From "Court Nominee Has Paper Trail Businesses Like," by Stephen Labaton, NYT 11/5/05:
" "We're concerned, based on his record, about what his appointment would mean for access to the courts by the people we represent," said Glenn Sugameli, senior litigation counsel at Earthjustice, a law firm that represents environmental groups and individuals seeking enforcement of environmental laws. "We're also concerned, based on his record, that his interpretation of the Commerce Clause threatens the enforcement of such laws as the Clean Air Act, the Clean Water Act and the Endangered Species Act." ...
In environmental law, Judge Alito has generally also followed a narrow reading of the law.

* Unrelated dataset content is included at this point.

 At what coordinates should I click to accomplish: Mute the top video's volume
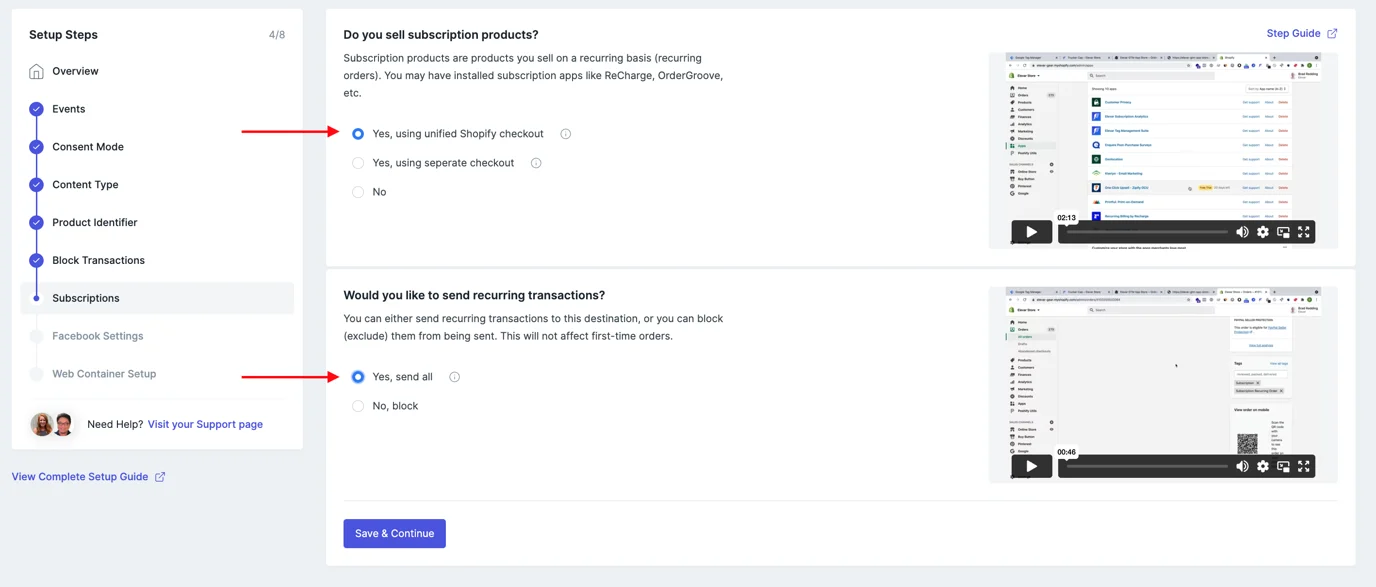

He cast a deciding vote in a 1997 case, Public Interest Research Group v. Magnesium Elektron, which dismissed a $2.6 million fine against the company for violating the Clean Water Act and found that the public interest group did not have the authority to bring a lawsuit. In other environmental cases, like W.R. Grace v. E.P.A., and United States v. Allegheny Ludlam, he has sided with large corporations seeking to overturn fines and remedial actions ordered by the Environmental Protection Agency. "
I think the case against Magnesium Elektron is an example of what I remember hearing about on NPR's Living on Earth program... the reading by some conservative judges that public interest groups don't have the authority to bring such cases up. This worries me... because I think we need these groups to act for the interest of public safety and health. If there are no "watch dogs" against big business pollutors, then who will bring cases like this to court? Many people wouldn't be aware of pollution's real dangers, even if they live in an area directly affected. And I'm just frankly confused: in cases like this where it's admitted from the outset that the company violated law, violated the Clean Water Act, then WHY isn't more being done to stop them?

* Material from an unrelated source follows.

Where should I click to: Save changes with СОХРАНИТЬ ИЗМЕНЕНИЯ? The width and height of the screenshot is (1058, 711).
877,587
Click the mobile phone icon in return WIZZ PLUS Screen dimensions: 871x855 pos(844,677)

Although this isn't the most extreme case of pollution (the company manufactures zirconium carbonate, and tried to argue that the waste actually helped the nutrient poor creek), it's quite the slippery slope... If you look at the file (http://lw.bna.com/lw/19970819/965049.htm), it's rather worrisome the leaps in logic that the court took in deciding that the waste wasn't harmful. I don't think that a court should be deciding how dangerous pollution is -- it seems that a more objective standard is necessary (ideally set up by non partisan SCIENTISTS, not judges or politicians). Also, some of the examples are mind boggling. Do citizens really need to wait until pollution causes a "visible" problem (examples of bad odors, brown water, oily layers, etc., as cited in the above article)? Wouldn't it make more sense to respond BEFORE the pollution damaged the ecosystem of the creek? Isn't there imminent danger of serious pollution from a company that addmitedly violated its discharge allowances over a dozen times? And how does the PIRG not have standing? Shouldn't local groups be able to respond to local issues? At what point is our legal system going to realize that pollution affects everyone? When pregnant women can't eat fish from our lakes for risks of mercury exposure to the fetus? Apparently not, because that's already a fact in at least New Hampshire. (Would NH women not have standing in trying to bring a case against the big midwest corporations that create the pollution that drifts to the NE?) When cancer rates skyrocket, which seems to be linked not only to genetic predisposition, diet, and exercise, but also to the chemicals we are exposed to in the environment? No, we already know that many of the synthetic chemicals we use in cosmetics, food production, and manufacturing are carcinogenic.
So to conclude this rant, I'm rather worried about Alito's nearly non-existent track record on the environment... Siding with big business may be good for the economy (and particularly the top 1% in this country), but what about the environment?